**Problem requirements**
Going through the data below, copy out each line where the word "tree" shows up.

───── Material provided ─────

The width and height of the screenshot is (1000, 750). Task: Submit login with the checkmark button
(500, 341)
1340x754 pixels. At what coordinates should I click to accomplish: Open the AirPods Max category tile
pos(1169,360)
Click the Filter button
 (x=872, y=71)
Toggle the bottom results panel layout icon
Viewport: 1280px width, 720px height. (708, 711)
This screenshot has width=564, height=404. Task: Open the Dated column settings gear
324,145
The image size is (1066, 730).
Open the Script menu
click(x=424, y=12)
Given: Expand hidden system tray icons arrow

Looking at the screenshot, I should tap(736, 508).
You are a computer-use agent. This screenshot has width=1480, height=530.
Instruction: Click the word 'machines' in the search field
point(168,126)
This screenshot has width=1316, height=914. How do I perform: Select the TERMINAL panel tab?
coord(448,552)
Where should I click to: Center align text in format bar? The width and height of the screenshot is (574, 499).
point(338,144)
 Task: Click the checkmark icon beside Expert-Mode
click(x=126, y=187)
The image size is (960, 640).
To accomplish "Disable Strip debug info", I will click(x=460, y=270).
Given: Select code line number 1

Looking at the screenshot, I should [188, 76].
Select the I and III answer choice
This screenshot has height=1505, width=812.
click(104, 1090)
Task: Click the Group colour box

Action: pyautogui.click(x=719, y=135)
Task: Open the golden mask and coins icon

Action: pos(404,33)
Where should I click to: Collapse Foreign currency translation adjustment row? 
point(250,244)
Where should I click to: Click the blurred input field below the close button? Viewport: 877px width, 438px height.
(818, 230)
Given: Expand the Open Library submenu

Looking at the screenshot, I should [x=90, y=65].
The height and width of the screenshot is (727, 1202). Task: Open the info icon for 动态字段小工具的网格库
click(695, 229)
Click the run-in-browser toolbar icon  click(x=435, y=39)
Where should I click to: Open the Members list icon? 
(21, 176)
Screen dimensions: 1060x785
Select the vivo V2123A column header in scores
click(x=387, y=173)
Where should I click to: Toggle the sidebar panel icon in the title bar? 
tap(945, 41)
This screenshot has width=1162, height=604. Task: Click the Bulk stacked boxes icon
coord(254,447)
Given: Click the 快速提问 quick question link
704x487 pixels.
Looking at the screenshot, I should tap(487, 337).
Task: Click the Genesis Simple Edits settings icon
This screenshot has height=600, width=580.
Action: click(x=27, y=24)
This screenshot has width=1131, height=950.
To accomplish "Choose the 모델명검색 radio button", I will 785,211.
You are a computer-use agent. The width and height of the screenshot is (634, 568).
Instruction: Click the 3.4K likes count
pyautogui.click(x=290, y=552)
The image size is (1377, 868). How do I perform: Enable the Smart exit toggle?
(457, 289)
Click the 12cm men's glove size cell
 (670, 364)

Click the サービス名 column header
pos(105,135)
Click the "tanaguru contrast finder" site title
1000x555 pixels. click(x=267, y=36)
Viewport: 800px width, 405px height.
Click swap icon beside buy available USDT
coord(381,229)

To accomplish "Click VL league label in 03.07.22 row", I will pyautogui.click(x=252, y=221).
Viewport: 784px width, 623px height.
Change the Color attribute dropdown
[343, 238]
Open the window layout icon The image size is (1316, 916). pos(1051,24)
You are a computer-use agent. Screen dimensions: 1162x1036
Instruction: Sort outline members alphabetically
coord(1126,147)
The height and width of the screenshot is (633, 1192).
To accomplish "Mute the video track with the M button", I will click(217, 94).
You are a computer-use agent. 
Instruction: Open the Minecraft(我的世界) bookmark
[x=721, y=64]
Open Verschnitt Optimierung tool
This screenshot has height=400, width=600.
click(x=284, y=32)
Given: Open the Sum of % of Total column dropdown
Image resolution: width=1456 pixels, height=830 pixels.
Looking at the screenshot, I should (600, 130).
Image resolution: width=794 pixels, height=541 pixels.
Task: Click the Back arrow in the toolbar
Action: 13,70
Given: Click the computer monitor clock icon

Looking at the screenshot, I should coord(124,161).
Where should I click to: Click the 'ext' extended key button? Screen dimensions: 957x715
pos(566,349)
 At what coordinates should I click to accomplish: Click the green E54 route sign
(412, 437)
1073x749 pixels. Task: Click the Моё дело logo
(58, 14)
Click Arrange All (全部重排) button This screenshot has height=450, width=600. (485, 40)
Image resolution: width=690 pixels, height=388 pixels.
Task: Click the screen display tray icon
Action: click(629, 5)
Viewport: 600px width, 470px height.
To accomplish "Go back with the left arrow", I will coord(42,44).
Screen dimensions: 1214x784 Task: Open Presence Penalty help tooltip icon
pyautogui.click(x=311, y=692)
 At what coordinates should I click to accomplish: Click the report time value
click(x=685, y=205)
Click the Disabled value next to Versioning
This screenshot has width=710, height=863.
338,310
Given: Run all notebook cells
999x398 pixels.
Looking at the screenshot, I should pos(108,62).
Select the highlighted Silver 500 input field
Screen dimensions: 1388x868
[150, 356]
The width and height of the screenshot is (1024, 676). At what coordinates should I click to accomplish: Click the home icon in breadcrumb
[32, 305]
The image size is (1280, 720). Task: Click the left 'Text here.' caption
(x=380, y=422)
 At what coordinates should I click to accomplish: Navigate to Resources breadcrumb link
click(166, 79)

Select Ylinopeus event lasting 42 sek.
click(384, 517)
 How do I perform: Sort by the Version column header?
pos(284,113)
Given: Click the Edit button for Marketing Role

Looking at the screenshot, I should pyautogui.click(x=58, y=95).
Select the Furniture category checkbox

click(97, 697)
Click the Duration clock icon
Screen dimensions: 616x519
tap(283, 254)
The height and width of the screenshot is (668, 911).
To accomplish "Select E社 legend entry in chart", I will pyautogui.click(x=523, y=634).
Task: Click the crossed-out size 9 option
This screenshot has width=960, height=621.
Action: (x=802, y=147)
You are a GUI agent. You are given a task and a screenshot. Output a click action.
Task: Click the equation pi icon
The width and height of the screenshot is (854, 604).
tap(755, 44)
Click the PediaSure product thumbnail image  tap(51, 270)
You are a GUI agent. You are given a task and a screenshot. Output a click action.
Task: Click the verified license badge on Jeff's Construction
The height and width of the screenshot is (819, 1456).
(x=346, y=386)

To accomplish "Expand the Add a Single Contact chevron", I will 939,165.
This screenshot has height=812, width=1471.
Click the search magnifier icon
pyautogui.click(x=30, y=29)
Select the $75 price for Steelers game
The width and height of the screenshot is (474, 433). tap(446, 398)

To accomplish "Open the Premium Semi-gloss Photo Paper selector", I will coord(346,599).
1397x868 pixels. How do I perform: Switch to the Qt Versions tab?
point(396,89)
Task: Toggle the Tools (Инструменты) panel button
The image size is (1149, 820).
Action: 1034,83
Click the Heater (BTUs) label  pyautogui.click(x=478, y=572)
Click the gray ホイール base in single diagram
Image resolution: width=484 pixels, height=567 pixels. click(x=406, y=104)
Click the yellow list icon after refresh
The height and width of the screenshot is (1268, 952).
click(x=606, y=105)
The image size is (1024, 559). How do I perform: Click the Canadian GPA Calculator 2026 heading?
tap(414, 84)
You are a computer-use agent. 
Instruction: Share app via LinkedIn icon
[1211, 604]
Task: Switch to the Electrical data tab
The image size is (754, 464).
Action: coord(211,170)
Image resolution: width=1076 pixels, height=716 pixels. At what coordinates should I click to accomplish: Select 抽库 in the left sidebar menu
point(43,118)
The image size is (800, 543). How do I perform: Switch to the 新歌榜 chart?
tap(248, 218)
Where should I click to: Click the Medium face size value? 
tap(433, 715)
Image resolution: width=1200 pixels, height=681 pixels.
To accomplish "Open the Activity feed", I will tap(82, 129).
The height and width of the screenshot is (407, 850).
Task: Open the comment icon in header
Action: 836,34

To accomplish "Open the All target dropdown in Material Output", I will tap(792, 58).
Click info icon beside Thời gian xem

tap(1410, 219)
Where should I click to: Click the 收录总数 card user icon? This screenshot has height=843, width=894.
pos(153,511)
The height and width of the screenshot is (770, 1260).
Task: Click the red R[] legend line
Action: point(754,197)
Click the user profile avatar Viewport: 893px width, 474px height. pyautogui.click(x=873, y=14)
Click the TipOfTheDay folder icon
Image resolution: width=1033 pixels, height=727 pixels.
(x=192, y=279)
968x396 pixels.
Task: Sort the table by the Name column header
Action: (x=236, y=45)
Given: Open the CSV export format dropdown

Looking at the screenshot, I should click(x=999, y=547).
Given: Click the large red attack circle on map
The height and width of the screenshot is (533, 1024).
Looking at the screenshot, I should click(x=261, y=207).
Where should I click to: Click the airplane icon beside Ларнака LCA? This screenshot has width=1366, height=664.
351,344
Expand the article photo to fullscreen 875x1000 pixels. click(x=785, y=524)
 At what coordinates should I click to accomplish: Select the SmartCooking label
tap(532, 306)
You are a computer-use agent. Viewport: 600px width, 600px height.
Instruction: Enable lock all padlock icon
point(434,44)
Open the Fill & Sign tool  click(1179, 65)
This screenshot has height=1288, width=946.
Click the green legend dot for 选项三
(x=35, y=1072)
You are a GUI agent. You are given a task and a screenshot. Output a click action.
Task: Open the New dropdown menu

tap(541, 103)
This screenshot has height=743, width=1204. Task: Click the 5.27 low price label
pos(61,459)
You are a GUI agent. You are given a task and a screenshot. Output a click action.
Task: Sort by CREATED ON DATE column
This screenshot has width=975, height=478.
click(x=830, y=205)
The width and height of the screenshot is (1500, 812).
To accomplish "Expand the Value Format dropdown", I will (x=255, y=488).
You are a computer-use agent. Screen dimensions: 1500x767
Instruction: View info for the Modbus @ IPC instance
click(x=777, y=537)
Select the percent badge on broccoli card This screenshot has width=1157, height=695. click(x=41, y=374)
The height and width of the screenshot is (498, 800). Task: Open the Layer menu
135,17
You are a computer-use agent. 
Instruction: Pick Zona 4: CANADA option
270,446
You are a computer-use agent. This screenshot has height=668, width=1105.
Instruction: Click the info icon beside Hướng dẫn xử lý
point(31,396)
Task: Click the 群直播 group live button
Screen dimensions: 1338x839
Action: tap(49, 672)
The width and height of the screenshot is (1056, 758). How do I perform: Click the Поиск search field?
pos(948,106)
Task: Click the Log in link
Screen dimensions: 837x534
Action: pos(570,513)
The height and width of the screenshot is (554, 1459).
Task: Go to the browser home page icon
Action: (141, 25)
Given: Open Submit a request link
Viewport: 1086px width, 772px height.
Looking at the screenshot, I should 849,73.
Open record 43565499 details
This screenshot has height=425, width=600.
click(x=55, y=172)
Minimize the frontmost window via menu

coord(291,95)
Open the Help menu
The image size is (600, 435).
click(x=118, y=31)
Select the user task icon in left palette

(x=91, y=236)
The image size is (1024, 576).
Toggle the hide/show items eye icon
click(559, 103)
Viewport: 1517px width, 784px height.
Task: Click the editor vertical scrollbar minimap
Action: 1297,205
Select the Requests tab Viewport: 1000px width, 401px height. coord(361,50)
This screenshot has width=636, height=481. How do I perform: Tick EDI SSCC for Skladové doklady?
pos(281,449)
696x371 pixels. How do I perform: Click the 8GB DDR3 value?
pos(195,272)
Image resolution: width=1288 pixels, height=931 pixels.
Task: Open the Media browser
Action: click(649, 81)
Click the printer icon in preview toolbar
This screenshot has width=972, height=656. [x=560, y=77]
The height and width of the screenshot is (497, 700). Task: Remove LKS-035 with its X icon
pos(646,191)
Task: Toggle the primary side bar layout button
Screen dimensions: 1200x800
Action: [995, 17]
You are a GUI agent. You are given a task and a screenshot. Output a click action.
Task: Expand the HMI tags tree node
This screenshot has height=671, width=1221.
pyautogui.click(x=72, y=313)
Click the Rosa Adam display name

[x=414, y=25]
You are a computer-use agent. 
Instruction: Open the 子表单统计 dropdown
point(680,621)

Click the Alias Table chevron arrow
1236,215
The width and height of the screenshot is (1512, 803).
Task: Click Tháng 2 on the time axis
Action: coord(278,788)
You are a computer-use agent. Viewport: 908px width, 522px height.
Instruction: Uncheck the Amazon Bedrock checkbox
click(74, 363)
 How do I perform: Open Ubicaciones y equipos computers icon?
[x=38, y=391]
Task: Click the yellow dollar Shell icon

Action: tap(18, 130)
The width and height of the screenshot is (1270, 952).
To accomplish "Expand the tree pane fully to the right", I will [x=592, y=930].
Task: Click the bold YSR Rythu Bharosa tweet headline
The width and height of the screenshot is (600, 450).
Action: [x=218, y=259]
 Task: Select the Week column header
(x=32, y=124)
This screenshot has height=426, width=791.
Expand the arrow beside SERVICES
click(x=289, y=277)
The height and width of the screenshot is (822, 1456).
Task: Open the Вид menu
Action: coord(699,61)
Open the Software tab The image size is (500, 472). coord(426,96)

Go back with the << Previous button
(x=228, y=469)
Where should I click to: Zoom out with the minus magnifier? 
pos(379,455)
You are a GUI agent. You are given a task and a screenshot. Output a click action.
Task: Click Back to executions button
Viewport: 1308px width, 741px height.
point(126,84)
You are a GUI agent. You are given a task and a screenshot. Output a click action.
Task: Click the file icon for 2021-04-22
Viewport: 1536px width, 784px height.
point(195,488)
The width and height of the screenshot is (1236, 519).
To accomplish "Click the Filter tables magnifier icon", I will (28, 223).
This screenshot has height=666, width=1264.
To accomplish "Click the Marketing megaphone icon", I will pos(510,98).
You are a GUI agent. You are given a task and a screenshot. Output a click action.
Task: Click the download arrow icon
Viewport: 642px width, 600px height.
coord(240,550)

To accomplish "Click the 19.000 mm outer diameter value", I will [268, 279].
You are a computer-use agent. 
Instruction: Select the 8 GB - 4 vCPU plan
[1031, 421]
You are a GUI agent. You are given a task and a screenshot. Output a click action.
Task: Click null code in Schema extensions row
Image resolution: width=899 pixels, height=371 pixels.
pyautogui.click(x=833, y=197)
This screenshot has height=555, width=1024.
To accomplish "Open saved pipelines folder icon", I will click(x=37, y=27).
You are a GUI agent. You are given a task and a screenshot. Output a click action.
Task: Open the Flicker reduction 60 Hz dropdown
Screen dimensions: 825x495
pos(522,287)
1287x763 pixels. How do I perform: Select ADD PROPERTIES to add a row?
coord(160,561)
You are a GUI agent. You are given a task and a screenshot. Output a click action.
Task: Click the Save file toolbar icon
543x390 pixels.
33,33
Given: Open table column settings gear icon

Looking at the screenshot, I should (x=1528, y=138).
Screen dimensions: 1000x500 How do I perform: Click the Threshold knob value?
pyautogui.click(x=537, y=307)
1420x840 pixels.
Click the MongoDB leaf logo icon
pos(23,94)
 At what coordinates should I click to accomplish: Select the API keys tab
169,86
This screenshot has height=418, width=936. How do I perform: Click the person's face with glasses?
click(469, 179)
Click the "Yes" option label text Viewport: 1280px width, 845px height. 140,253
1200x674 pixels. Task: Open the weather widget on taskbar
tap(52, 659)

─────

**Reply to the task**
Task: Expand the HMI tags tree node
To accomplish "Expand the tree pane fully to the right", I will [x=592, y=930].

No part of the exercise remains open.